Sramana Mitra: What big data applications do you see yourselves being stuck in to? Certain big data applications or big data genres have a certain text analytics component to them.
Seth Redmore: So you have a text. That is the first bit. But there is stuff that can be turned into text. That is what is interesting. Clients are asking, “How do I do media monitoring, and how do I take what people are saying on Twitter and be able to figure out if that has some sort of predictive implications for my lines of business.” That is one of the things that people are working on right now.
A big part of that is understanding intent. That is a big one – the continuous use of social media and understanding where it has predictive value and where it doesn’t. We are also starting to see a lot more with e-discovery. E-discovery was one of the earlier areas to adopt rigorous search stuff. But moving into text analysis has been problematic, because it is harder to explain to a jury. Search is easy to explain to a jury, relatively speaking. Text analysis involves a lot more of a knowledge base and probabilities, etc. That becomes much more difficult. But we are starting to see a lot of movement there. Those problems are interesting because you have a dump of data that you have to deal with very quickly.
In terms of turning things into text, one of the things we are starting to see is video. Say you have a text analysis engine that is watching closed captioning of a sports event. We know you are watching the video, but we are able to tag a certain event. For example, 31 minutes and 22 seconds is when the second goal against South Africa occurred. We know that because of what people are saying and we know who scored it, because it was said and put into the closed captioning. There is a lot of stuff that is being converted into text, so you can use text analysis on this material.
SM: If you look at your OEM customers, what are some big data companies that are doing big data applications but are using your technology in their systems?

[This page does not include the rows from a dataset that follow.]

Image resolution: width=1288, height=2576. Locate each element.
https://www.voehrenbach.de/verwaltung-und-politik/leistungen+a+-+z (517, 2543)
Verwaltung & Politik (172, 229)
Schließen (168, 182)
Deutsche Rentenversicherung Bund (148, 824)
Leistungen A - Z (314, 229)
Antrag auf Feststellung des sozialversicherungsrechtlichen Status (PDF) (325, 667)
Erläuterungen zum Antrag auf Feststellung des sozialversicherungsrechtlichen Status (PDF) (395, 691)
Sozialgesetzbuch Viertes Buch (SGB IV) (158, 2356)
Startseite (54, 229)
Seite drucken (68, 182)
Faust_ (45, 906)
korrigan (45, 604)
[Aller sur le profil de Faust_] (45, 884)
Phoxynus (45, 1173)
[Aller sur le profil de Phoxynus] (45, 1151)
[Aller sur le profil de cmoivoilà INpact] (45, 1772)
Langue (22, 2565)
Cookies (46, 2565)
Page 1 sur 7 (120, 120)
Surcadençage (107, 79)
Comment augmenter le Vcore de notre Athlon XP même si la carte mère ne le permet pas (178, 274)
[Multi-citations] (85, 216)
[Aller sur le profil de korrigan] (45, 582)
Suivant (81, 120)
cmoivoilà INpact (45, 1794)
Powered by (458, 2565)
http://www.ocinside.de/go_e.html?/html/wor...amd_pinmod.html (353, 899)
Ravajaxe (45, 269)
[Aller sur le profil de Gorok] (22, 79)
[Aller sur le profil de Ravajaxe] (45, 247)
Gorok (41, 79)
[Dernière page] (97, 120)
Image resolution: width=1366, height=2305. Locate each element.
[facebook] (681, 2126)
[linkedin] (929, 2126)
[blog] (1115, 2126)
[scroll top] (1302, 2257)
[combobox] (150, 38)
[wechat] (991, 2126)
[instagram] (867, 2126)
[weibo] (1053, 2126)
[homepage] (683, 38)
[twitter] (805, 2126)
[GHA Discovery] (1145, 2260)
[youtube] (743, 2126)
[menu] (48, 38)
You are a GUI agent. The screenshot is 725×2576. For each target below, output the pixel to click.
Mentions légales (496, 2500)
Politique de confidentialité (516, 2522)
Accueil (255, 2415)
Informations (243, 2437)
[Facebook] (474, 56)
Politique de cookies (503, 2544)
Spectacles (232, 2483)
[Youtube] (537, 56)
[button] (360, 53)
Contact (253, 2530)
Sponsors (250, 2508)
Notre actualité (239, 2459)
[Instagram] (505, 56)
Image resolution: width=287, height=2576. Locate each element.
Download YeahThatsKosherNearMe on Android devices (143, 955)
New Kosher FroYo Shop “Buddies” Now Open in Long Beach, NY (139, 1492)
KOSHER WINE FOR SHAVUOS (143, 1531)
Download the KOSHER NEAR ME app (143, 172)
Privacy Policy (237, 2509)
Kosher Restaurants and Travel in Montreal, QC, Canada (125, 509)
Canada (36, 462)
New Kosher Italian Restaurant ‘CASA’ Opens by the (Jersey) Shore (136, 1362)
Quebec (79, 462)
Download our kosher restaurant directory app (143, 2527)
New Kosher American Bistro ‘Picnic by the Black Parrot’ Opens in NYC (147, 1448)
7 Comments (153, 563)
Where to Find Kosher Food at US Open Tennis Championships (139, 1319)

SR: I would say Oracle and Endeca are doing stuff that is fairly big data. If you are a BI, there are a couple of things you can do. If you look at text analysis, you can add to the analytical part, and you can add to information retrieval as well. I can consider them both big data problems. It is as interesting to find one piece of useful information as it is to understanding what is happening everywhere. DataSift is dealing with thousands of pieces of content per second. ProQuest is one of our customers, and they have newspapers back to the 19th century as well as a ton of other stuff coming in. Bitly is also one of them. Angus and MicroStrategy are as well. Angus is very much on the predictive analytics side, and MicroStrategy is a straight-up BI vendor. It is just a matter of scale: “How much stuff do you want and how much stuff is it before you consider it big data?” People consider big data to be a separate thing.
SM: It is not, but it is somewhat special when there is learning involved. I think part of the differentiators between old school BI an big data is if you want to do data on a large scale, you are going to need to use machine learning. That is the definition I use. The following question I was going to ask you is, what kind of learning systems are you plugging in to?
SR: I find that definition interesting, but I am unconvinced right now. My belief is that there are problem classes large and small that lend themselves to machine learning, and larger data sets are certainly better for machine learning, but I’m not sure that I would go so far as to say “requires.” Or perhaps that is your point, which is that you are drawing the line at saying, “To be called big data, you must require machine learning in order to solve the relevant problems.” We use machine learning ourselves. Our algorithms are trained – they are supervised learning systems and customers can also train it themselves. If you look at what Angus is doing in particular, they take the results of our models and plug it in to their own models and say, “Here is what this predicts.”